> YOUR ASSIGNMENT
All lines holding the word "under" in the listing below need to be copied.

Content starts

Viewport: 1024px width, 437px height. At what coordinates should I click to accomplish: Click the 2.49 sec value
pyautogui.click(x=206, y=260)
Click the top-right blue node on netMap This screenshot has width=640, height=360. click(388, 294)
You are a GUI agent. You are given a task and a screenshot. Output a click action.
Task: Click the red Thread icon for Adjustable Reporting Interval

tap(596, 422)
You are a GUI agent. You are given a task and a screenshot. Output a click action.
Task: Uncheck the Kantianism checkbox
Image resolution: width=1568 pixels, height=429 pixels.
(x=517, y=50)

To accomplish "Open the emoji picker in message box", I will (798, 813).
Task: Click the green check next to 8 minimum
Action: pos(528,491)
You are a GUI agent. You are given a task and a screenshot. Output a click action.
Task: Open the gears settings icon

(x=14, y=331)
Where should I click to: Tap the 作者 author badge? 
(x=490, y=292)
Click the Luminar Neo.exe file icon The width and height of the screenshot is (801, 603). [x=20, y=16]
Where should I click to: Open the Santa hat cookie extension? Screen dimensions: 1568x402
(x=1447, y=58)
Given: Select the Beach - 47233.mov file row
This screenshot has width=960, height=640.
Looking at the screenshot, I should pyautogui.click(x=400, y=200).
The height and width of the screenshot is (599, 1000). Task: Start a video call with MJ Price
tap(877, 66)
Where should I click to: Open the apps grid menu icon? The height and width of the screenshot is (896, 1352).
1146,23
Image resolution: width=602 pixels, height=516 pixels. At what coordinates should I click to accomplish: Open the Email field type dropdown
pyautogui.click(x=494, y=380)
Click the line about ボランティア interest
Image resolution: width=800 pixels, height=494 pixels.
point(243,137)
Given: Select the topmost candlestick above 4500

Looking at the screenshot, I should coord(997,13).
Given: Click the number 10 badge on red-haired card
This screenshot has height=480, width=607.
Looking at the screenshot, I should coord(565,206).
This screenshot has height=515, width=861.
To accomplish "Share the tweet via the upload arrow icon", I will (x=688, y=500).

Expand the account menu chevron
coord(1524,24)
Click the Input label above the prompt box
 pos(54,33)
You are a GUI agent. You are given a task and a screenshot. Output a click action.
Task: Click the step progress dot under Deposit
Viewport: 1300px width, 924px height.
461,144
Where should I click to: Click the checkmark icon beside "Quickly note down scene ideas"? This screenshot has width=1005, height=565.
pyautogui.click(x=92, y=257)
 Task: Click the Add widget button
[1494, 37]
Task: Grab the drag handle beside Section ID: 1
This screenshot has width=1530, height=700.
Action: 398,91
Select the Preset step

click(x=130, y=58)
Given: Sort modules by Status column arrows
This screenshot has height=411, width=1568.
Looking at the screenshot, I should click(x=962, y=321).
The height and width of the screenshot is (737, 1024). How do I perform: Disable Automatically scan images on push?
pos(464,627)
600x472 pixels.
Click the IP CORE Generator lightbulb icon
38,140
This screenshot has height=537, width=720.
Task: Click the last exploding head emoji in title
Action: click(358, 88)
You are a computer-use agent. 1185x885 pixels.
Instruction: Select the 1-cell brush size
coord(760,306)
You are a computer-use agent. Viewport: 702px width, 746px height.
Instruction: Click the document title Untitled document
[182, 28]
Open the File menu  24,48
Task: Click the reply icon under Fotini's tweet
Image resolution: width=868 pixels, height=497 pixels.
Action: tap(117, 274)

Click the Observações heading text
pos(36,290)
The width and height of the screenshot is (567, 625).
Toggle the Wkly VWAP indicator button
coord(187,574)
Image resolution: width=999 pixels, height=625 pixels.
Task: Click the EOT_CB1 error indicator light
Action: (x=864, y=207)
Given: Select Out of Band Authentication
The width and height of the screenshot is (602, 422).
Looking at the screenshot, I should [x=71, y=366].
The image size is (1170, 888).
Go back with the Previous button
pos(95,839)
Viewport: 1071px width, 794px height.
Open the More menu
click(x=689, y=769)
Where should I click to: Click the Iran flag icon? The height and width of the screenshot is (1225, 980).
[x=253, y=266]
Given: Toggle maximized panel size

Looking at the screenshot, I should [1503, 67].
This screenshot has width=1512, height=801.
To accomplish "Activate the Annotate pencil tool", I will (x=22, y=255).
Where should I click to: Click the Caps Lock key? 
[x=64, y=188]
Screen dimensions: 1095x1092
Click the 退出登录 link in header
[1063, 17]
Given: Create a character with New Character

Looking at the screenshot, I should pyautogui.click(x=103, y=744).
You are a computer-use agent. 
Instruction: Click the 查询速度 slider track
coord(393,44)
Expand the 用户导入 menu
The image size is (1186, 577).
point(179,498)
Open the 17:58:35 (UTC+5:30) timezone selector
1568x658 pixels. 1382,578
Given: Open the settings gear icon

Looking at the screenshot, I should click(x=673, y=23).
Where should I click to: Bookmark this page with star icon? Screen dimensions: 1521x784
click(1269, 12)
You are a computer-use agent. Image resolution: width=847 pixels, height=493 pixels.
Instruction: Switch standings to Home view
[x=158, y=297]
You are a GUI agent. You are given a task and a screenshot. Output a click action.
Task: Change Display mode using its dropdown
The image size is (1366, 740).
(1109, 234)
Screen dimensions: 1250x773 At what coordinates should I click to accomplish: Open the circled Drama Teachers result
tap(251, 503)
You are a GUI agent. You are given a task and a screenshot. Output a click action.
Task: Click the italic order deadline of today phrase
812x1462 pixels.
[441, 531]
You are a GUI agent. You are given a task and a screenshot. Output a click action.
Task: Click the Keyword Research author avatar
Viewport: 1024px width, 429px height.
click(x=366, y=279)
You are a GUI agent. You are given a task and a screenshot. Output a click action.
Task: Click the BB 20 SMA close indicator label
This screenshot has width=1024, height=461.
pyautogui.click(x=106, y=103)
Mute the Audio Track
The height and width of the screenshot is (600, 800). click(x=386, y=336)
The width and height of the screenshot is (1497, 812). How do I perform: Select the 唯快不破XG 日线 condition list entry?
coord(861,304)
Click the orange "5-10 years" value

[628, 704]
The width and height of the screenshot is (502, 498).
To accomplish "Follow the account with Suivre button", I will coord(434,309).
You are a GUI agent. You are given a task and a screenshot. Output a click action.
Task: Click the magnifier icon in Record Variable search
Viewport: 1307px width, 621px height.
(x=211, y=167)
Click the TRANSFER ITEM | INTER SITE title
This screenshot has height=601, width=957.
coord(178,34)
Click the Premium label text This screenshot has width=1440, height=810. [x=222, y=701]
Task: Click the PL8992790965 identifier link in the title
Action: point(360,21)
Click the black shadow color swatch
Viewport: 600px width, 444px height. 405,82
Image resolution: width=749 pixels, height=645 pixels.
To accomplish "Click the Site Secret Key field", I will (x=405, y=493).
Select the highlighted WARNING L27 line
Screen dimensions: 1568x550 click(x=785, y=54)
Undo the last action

Content ends

> SOLUTION TO THE PROBLEM
Task: Click the step progress dot under Deposit
Task: Click the reply icon under Fotini's tweet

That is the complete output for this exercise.